_Activity:_
What is wanted is the line holding "Where should I click to: Open" and every later line through the end of the entries, set down exactly.

Dataset entries:
═══

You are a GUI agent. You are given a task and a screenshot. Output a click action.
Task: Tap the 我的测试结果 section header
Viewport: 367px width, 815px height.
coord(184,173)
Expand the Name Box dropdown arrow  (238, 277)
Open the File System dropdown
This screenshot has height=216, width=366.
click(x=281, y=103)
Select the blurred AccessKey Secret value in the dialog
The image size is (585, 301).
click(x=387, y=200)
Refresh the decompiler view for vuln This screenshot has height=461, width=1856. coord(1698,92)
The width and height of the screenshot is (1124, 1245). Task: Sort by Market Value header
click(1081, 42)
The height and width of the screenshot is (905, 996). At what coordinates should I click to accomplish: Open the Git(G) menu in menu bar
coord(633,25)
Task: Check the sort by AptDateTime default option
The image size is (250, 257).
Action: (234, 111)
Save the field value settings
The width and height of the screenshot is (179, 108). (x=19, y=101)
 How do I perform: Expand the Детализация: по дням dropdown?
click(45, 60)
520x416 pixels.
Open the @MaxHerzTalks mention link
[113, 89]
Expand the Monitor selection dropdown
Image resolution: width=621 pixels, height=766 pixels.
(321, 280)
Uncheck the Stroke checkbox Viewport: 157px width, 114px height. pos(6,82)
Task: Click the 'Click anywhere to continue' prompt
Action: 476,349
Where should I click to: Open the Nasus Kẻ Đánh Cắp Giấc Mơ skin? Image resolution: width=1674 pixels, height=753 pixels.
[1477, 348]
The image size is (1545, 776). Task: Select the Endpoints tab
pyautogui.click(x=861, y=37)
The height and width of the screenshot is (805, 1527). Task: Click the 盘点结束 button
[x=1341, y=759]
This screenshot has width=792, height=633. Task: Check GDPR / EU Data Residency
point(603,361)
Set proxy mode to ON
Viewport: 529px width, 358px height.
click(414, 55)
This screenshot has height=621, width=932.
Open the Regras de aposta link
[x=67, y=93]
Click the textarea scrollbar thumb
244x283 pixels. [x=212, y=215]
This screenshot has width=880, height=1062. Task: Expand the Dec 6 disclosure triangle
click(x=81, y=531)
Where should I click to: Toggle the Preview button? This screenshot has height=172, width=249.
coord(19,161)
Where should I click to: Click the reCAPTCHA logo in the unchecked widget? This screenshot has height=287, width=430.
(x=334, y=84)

═══

_Answer space:_
Where should I click to: Open the Nasus Kẻ Đánh Cắp Giấc Mơ skin? Image resolution: width=1674 pixels, height=753 pixels.
[1477, 348]
The image size is (1545, 776). Task: Select the Endpoints tab
pyautogui.click(x=861, y=37)
The height and width of the screenshot is (805, 1527). Task: Click the 盘点结束 button
[x=1341, y=759]
This screenshot has width=792, height=633. Task: Check GDPR / EU Data Residency
point(603,361)
Set proxy mode to ON
Viewport: 529px width, 358px height.
click(414, 55)
This screenshot has height=621, width=932.
Open the Regras de aposta link
[x=67, y=93]
Click the textarea scrollbar thumb
244x283 pixels. [x=212, y=215]
This screenshot has width=880, height=1062. Task: Expand the Dec 6 disclosure triangle
click(x=81, y=531)
Where should I click to: Toggle the Preview button? This screenshot has height=172, width=249.
coord(19,161)
Where should I click to: Click the reCAPTCHA logo in the unchecked widget? This screenshot has height=287, width=430.
(x=334, y=84)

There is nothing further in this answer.